The answer must be every entry, retyped without a single difference.
Data below:
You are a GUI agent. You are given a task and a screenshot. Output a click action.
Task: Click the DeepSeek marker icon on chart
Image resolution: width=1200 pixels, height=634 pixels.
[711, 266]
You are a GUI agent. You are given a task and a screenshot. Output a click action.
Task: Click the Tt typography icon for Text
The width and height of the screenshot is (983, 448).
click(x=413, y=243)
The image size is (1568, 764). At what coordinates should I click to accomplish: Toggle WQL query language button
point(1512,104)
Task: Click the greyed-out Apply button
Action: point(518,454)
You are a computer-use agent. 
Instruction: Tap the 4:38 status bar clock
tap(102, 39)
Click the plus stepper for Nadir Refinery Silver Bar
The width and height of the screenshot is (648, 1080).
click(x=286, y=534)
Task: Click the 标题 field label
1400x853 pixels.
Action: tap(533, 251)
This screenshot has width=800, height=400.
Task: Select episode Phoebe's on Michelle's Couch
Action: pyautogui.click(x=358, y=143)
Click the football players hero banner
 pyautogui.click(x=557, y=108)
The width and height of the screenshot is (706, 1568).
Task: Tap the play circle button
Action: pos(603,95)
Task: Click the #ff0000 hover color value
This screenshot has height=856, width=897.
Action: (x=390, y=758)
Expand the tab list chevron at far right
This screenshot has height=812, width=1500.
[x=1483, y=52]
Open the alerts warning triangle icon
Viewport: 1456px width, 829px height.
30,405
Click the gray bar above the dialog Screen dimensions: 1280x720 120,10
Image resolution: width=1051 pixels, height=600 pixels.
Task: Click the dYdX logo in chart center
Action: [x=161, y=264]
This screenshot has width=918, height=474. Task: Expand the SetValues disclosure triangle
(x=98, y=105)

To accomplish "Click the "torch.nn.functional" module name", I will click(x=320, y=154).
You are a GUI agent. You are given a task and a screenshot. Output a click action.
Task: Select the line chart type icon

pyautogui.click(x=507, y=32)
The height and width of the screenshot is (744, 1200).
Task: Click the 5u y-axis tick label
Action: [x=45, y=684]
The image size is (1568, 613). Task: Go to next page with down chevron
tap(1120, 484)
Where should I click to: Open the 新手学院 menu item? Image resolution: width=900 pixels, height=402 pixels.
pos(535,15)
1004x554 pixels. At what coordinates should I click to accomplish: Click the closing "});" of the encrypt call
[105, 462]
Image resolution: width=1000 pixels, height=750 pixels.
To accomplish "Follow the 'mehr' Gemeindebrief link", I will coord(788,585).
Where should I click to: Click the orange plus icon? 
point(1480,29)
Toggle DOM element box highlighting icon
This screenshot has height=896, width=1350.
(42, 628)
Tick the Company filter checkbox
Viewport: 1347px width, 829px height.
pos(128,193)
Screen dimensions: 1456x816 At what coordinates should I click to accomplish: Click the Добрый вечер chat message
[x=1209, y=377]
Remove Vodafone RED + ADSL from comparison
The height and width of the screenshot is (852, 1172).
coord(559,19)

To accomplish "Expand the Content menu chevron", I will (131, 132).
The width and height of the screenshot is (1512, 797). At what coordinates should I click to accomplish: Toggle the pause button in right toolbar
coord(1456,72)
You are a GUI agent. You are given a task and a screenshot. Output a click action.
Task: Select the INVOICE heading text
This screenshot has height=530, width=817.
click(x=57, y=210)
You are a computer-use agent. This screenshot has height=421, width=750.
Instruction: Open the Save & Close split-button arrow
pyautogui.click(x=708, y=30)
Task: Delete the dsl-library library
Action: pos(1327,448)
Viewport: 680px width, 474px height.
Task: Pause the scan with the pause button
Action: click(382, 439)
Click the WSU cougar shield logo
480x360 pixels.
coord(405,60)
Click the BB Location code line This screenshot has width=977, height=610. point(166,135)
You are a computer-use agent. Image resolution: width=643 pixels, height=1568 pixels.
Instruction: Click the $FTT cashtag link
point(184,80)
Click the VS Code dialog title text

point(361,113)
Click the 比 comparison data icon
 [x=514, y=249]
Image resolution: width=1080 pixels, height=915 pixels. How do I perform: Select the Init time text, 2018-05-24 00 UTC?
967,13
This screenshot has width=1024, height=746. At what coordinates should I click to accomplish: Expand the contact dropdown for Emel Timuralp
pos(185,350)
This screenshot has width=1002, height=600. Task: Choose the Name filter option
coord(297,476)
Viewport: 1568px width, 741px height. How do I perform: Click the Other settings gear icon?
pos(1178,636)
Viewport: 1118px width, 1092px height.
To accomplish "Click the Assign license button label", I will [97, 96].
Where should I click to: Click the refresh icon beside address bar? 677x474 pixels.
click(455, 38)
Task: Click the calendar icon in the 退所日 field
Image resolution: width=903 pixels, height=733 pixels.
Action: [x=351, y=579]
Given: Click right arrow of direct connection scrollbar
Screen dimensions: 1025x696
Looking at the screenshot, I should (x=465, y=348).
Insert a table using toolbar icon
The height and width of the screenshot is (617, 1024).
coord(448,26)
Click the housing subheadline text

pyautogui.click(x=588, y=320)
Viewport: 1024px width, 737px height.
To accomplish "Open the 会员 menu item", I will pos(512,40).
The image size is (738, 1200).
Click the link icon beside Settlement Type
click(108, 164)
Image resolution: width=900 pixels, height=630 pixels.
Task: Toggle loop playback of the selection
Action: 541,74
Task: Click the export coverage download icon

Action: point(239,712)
End of Data.
- **Answer box**
You are a GUI agent. You are given a task and a screenshot. Output a click action.
Task: Click the DeepSeek marker icon on chart
Image resolution: width=1200 pixels, height=634 pixels.
[711, 266]
You are a GUI agent. You are given a task and a screenshot. Output a click action.
Task: Click the Tt typography icon for Text
The width and height of the screenshot is (983, 448).
click(x=413, y=243)
The image size is (1568, 764). At what coordinates should I click to accomplish: Toggle WQL query language button
point(1512,104)
Task: Click the greyed-out Apply button
Action: point(518,454)
You are a computer-use agent. 
Instruction: Tap the 4:38 status bar clock
tap(102, 39)
Click the plus stepper for Nadir Refinery Silver Bar
The width and height of the screenshot is (648, 1080).
click(x=286, y=534)
Task: Click the 标题 field label
1400x853 pixels.
Action: tap(533, 251)
This screenshot has width=800, height=400.
Task: Select episode Phoebe's on Michelle's Couch
Action: pyautogui.click(x=358, y=143)
Click the football players hero banner
 pyautogui.click(x=557, y=108)
The width and height of the screenshot is (706, 1568).
Task: Tap the play circle button
Action: pos(603,95)
Task: Click the #ff0000 hover color value
This screenshot has height=856, width=897.
Action: (x=390, y=758)
Expand the tab list chevron at far right
This screenshot has height=812, width=1500.
[x=1483, y=52]
Open the alerts warning triangle icon
Viewport: 1456px width, 829px height.
30,405
Click the gray bar above the dialog Screen dimensions: 1280x720 120,10
Image resolution: width=1051 pixels, height=600 pixels.
Task: Click the dYdX logo in chart center
Action: [x=161, y=264]
This screenshot has width=918, height=474. Task: Expand the SetValues disclosure triangle
(x=98, y=105)

To accomplish "Click the "torch.nn.functional" module name", I will click(x=320, y=154).
You are a GUI agent. You are given a task and a screenshot. Output a click action.
Task: Select the line chart type icon

pyautogui.click(x=507, y=32)
The height and width of the screenshot is (744, 1200).
Task: Click the 5u y-axis tick label
Action: [x=45, y=684]
The image size is (1568, 613). Task: Go to next page with down chevron
tap(1120, 484)
Where should I click to: Open the 新手学院 menu item? Image resolution: width=900 pixels, height=402 pixels.
pos(535,15)
1004x554 pixels. At what coordinates should I click to accomplish: Click the closing "});" of the encrypt call
[105, 462]
Image resolution: width=1000 pixels, height=750 pixels.
To accomplish "Follow the 'mehr' Gemeindebrief link", I will coord(788,585).
Where should I click to: Click the orange plus icon? 
point(1480,29)
Toggle DOM element box highlighting icon
This screenshot has height=896, width=1350.
(42, 628)
Tick the Company filter checkbox
Viewport: 1347px width, 829px height.
pos(128,193)
Screen dimensions: 1456x816 At what coordinates should I click to accomplish: Click the Добрый вечер chat message
[x=1209, y=377]
Remove Vodafone RED + ADSL from comparison
The height and width of the screenshot is (852, 1172).
coord(559,19)

To accomplish "Expand the Content menu chevron", I will (131, 132).
The width and height of the screenshot is (1512, 797). At what coordinates should I click to accomplish: Toggle the pause button in right toolbar
coord(1456,72)
You are a GUI agent. You are given a task and a screenshot. Output a click action.
Task: Select the INVOICE heading text
This screenshot has height=530, width=817.
click(x=57, y=210)
You are a computer-use agent. This screenshot has height=421, width=750.
Instruction: Open the Save & Close split-button arrow
pyautogui.click(x=708, y=30)
Task: Delete the dsl-library library
Action: pos(1327,448)
Viewport: 680px width, 474px height.
Task: Pause the scan with the pause button
Action: click(382, 439)
Click the WSU cougar shield logo
480x360 pixels.
coord(405,60)
Click the BB Location code line This screenshot has width=977, height=610. point(166,135)
You are a computer-use agent. Image resolution: width=643 pixels, height=1568 pixels.
Instruction: Click the $FTT cashtag link
point(184,80)
Click the VS Code dialog title text

point(361,113)
Click the 比 comparison data icon
 [x=514, y=249]
Image resolution: width=1080 pixels, height=915 pixels. How do I perform: Select the Init time text, 2018-05-24 00 UTC?
967,13
This screenshot has width=1024, height=746. At what coordinates should I click to accomplish: Expand the contact dropdown for Emel Timuralp
pos(185,350)
This screenshot has width=1002, height=600. Task: Choose the Name filter option
coord(297,476)
Viewport: 1568px width, 741px height. How do I perform: Click the Other settings gear icon?
pos(1178,636)
Viewport: 1118px width, 1092px height.
To accomplish "Click the Assign license button label", I will [97, 96].
Where should I click to: Click the refresh icon beside address bar? 677x474 pixels.
click(455, 38)
Task: Click the calendar icon in the 退所日 field
Image resolution: width=903 pixels, height=733 pixels.
Action: [x=351, y=579]
Given: Click right arrow of direct connection scrollbar
Screen dimensions: 1025x696
Looking at the screenshot, I should (x=465, y=348).
Insert a table using toolbar icon
The height and width of the screenshot is (617, 1024).
coord(448,26)
Click the housing subheadline text

pyautogui.click(x=588, y=320)
Viewport: 1024px width, 737px height.
To accomplish "Open the 会员 menu item", I will pos(512,40).
The image size is (738, 1200).
Click the link icon beside Settlement Type
click(108, 164)
Image resolution: width=900 pixels, height=630 pixels.
Task: Toggle loop playback of the selection
Action: 541,74
Task: Click the export coverage download icon

Action: point(239,712)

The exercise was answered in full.